# [Task instructions]
Return the following from the records below: each line, word for word, starting with the line that contains "Given: Go to the BLOG tab" and going on through the line that contains "Given: Click the scroll to top arrow", with nothing outside that range.

(Collected data entries)
--- START ---
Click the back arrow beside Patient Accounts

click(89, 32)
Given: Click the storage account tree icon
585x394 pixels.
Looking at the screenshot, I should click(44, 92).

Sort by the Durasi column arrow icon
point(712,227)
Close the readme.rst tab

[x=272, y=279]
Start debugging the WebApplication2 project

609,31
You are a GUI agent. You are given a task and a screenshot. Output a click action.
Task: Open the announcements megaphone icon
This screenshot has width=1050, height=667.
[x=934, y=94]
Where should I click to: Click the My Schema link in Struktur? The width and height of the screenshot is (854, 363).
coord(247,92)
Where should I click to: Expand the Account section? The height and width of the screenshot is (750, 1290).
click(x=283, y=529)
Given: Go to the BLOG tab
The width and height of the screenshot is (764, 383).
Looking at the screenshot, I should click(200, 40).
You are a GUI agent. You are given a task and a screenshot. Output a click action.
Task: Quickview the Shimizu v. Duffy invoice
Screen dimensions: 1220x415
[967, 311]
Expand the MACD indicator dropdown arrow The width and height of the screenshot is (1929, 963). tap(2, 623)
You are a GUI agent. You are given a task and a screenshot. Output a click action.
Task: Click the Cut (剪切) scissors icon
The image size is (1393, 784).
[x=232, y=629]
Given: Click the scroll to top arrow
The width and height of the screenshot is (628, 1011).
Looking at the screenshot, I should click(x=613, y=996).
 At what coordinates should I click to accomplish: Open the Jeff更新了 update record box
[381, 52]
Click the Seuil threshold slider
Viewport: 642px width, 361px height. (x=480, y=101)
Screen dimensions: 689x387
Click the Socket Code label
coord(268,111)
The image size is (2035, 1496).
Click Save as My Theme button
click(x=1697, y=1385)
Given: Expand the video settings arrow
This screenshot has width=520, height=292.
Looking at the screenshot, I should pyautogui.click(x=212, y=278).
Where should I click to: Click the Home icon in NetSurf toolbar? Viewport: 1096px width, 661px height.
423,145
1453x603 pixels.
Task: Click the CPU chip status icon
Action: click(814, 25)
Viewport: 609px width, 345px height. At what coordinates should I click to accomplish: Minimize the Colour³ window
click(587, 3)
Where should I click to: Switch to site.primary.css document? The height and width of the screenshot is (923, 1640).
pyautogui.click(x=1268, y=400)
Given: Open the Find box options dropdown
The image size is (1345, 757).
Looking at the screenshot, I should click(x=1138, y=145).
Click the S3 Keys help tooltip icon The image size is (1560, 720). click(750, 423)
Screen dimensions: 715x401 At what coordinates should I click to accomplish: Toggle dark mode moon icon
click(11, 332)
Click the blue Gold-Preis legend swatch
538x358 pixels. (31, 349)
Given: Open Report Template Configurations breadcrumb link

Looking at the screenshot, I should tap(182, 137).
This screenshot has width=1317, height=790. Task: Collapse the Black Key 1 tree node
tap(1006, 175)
--- END ---
# [Finished task]
Given: Go to the BLOG tab
The width and height of the screenshot is (764, 383).
Looking at the screenshot, I should click(200, 40).
You are a GUI agent. You are given a task and a screenshot. Output a click action.
Task: Quickview the Shimizu v. Duffy invoice
Screen dimensions: 1220x415
[967, 311]
Expand the MACD indicator dropdown arrow The width and height of the screenshot is (1929, 963). tap(2, 623)
You are a GUI agent. You are given a task and a screenshot. Output a click action.
Task: Click the Cut (剪切) scissors icon
The image size is (1393, 784).
[x=232, y=629]
Given: Click the scroll to top arrow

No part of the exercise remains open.